Chapitre 2


Les jours qui ont suivi, Mathias a poursuivi sur cette ligne dure. Les sarcasmes et les allusions à mon existence n’étaient ponctués d’aucune attention fraternelle. La soudaineté de mon arrivée, conjuguée au fait que je ne connaissais personne à la rédaction, les avait convaincus que mon entrée en fonction n’était que le fruit d’une décision népotique venue du septième étage, l’étage des barons. En rejetant la greffe, ils marquaient leur désapprobation, sans pour autant prendre le risque d’un conflit ouvert avec le pouvoir. Ils utilisaient leurs armes. On pouvait comprendre. « L’autre », « Le pôvre », « Môssieur », « Le gars du 7ème» « Le quéqué… » formaient un chapelet de sobriquets qui prouvaient seulement que l’on n’oubliait pas ma présence en ces lieux. Celui qui orchestrait ce bizutage n’était autre que Mathias, mon héros. Et sa voix rocailleuse, méridionale, que je fréquentais depuis tant d’années, rendait mon sentiment d’isolement quasiment irréel, extérieur à moi, comme radiophonique. Lorsque j’étais concerné par ce qu’il avait à dire, cela se traduisait par des informations aboyées à la cantonade. Chacun savait qui en était le destinataire. Mais personne ne disait rien. D’ailleurs, outre le grand Arnaud, tombé en pamoison depuis la nuit des temps, tout le monde accordait son violon sur celui du maître. On ne m’adressait la parole qu’en catimini, au détour d’un ascenseur ou d’une machine à café.

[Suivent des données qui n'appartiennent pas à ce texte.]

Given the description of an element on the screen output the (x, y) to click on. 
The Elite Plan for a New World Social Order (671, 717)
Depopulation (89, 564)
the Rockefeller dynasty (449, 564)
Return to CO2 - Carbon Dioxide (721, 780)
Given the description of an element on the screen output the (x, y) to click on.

A midi, il se levait et lâchait : « vamos ». Ses adjudants répondaient en cœur un jovial « arriba ». La petite bande se levait à sa suite, enfilait sweet-shirt de teenager (Arnaud) ou pulls tricotés par maman (Olivier, le troisième journaliste) et empruntait le fameux couloir. Ils disparaissait du côté des ascenseurs et laissaient derrière eux une salle plongée dans le silence, salle au fonds de laquelle, appliqué à une tâche quelconque, je m’efforçais de ne pas relever la tête.

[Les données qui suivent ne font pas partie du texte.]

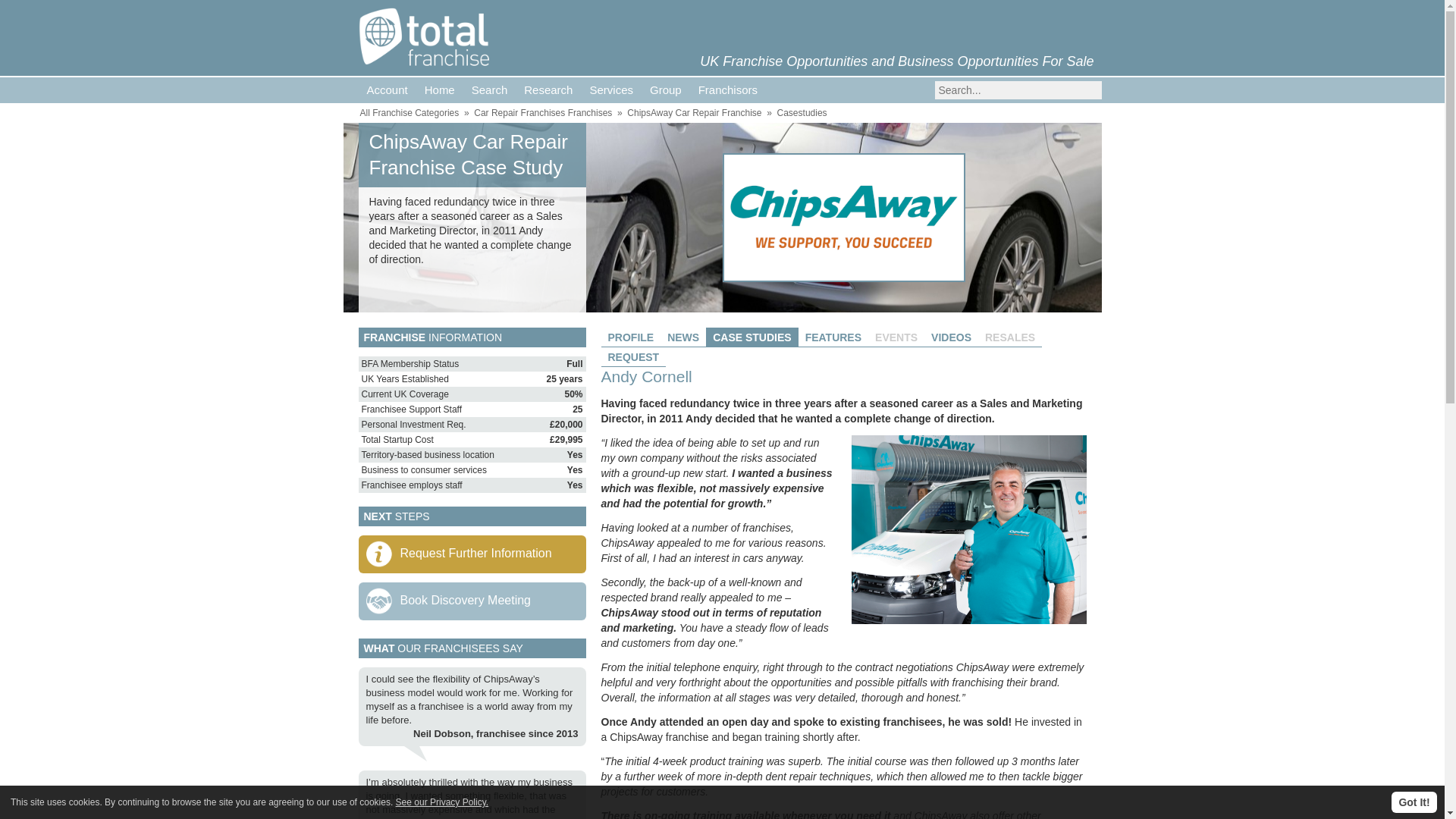
Research (547, 89)
Home (439, 89)
Casestudies (802, 112)
ChipsAway Car Repair Franchise (694, 112)
FEATURES (832, 337)
Franchisors (727, 89)
Request Further Information (471, 554)
Group (666, 89)
All Franchise Categories (408, 112)
Search (489, 89)
Given the description of an element on the screen output the (x, y) to click on. 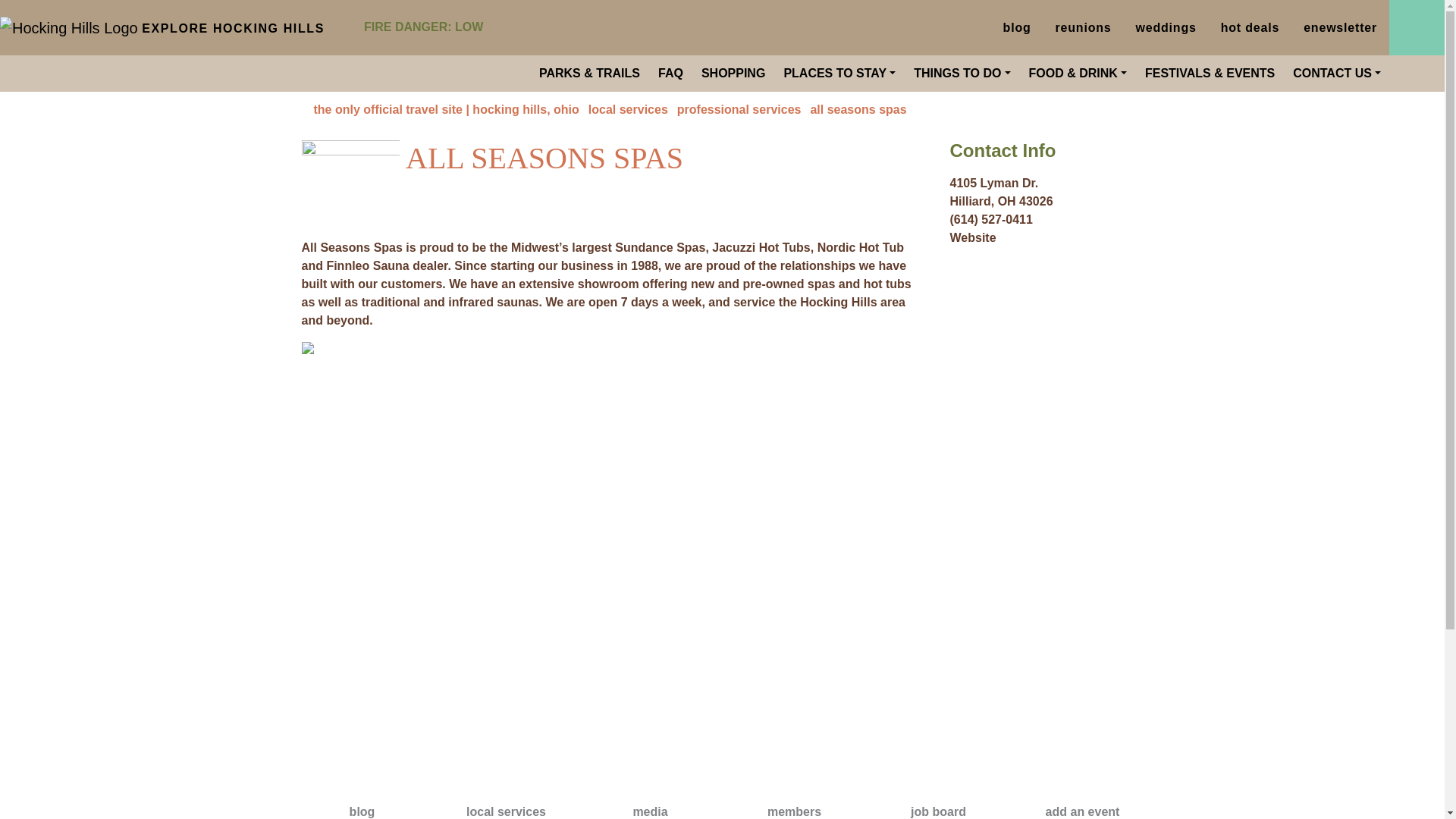
Hocking Hills Logo (69, 27)
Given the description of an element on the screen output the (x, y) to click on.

Le reste du temps, je le voyais aller et venir devant moi, sans jamais me regarder. Chaque matin, il lisait la revue de presse, les jambes croisées sur son bureau, puis se levait pour aller éplucher le fil des dépêches ; il balançait deux ou trois vannes sur ce qui se passait dans le monde du ballon rond, puis repassait devant ma guérite avec son allure nonchalante. Enfin, il regagnait ce qu’ils appelaient « la zone mixte », c’est-à-dire la rédaction. De temps en temps, il hélait Arnaud : « Il a rentré les transferts ? » « Il m’a dit qu’il aurait terminé ce soir » répondait l’autre, en rougissant légèrement car il était beaucoup moins à son aise dans l’exercice. Moi, je souriais intérieurement. Je vivais dans une acceptation non pas résignée, mais militante de ma situation. Je considérais tout ce qui m’arrivait comme une épreuve nécessaire, sinon indispensable, sur le chemin de ma titularisation. Il fallait que je m’aguerrisse. Il fallait que je tienne. C’était ma croix, c’était ma fierté. J’étais le seul gars que je connaissais de toute ma petite ville à avoir obtenu une autorisation de travail dans la capitale. Les autres, je le savais très bien, végétaient en passant leur journée devant des écrans à jouer à des jeux remboursés par la sécurité sociale. Les plus courageux faisaient une ou deux marches en montagne dans l’année. Les autres grossissaient à vue d’œil. Je le savais, car j’avais vu ça toute ma vie.
Je préférais encore mettre ma tête dans un sac que de renoncer à l’opportunité qui m’était offerte. En réponse à un mail angoissé de mon père qui me demandait comment ça se passait, j’avais répondu d’une seule phrase : «  Ça va comme quelqu’un qui a la chance de travailler à moins de trois mètres de Mathias Kindelis… ». Mon père m’avait répondu d’un, « Fais attention quand même », qui avait eu le don de m’écoeurer.